++++ Excerpted text
An instantiated model_type object, generated via a call to one of the model_type() functions.

search_type

An instantiated search_type object, generated via a call to one of the search_type() functions.

runs

integer(1). How many runs (repeats) to perform.

folds

integer(1). How many fold cross-validation to perform.

cost

character(1). A string to be used in defining the cost function. One of:

AUC

Area Under the Curve

MSE

Mean-Squared Error

CCC

Concordance Correlation Coefficient

R2

R-squared - regression models

sens or spec

Sensitivity + Specificity

bootstrap

logical(1). Should data be bootstrapped rather than set up in cross-validation folds? The result is multiple runs (defined by runs) with 1 Fold each. The full data set will be sampled with replacement to generate a training set of equivalent size. The samples not chosen during sampling make up the test set.

stratify

logical(1). Should cross-validation folds be stratified based upon the column specified in strat_column?

strat_column

character(1). Which column to use for stratification of cross-validation. If NULL (default), column name corresponding to the response parameter from the ?model_type will be used.
++++++++
++++ Data section
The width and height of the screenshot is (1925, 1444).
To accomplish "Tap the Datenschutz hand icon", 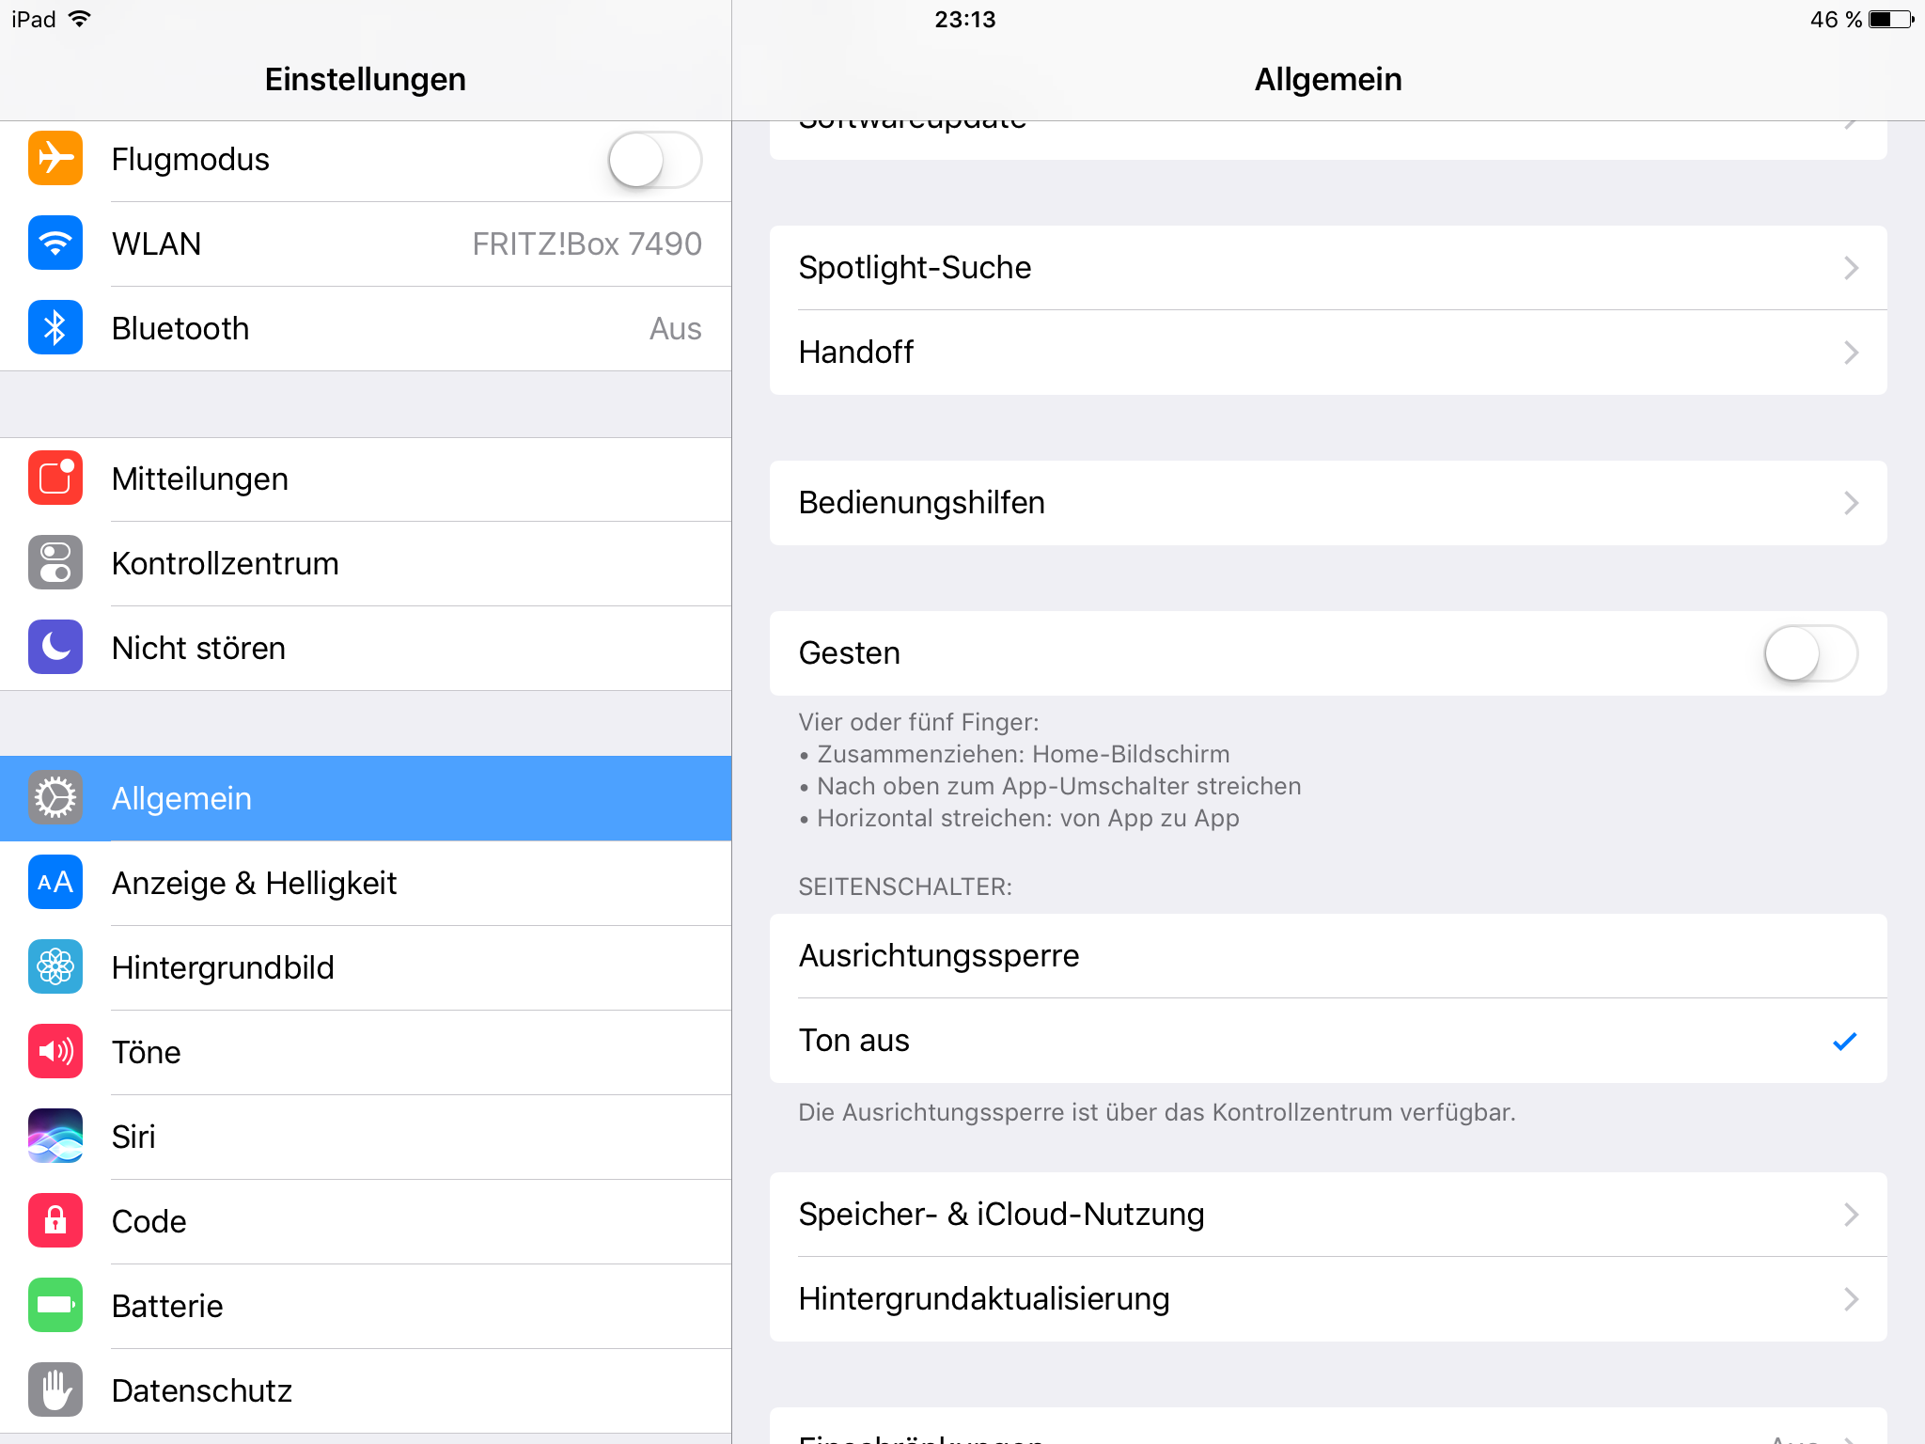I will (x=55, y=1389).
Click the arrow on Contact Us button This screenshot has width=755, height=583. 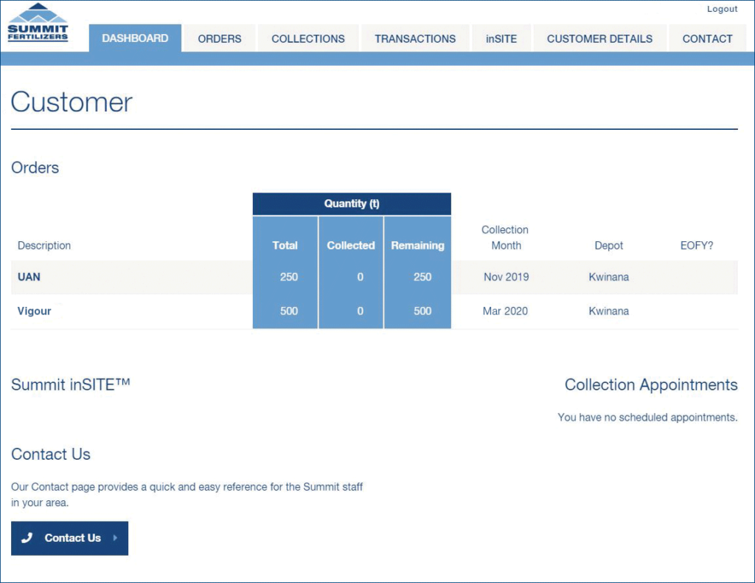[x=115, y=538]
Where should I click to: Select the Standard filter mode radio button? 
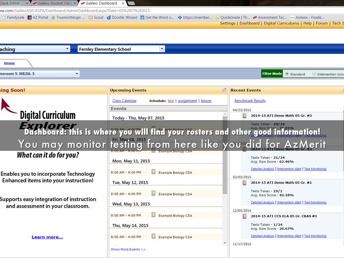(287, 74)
++++++++
++++ Data section
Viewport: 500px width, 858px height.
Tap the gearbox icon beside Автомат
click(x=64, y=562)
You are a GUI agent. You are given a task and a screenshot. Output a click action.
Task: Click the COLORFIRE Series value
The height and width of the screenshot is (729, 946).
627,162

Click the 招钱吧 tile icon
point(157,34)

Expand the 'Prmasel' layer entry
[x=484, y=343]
++++++++
++++ Data section
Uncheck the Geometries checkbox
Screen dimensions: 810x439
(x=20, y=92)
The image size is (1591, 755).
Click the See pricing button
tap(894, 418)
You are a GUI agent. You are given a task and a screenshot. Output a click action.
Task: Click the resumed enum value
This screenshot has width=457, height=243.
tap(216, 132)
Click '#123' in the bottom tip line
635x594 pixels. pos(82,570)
++++++++
**Challenge A**:
Answer these from the argument reference, each on its own line:
(i) What does MSE stand for among the cost options?
(ii) When bootstrap is used, how many folds does each run have?
(iii) Which column is used for stratification when strat_column is NULL?
**Challenge B**: Reproduce the part of the argument reference starting with "R-squared - regression" and going on through "the test set.".

**Solution A**:
(i) Mean-Squared Error
(ii) 1 Fold each
(iii) The column name corresponding to the response parameter from the ?model_type

**Solution B**:
R-squared - regression models

sens or spec

Sensitivity + Specificity

bootstrap

logical(1). Should data be bootstrapped rather than set up in cross-validation folds? The result is multiple runs (defined by runs) with 1 Fold each. The full data set will be sampled with replacement to generate a training set of equivalent size. The samples not chosen during sampling make up the test set.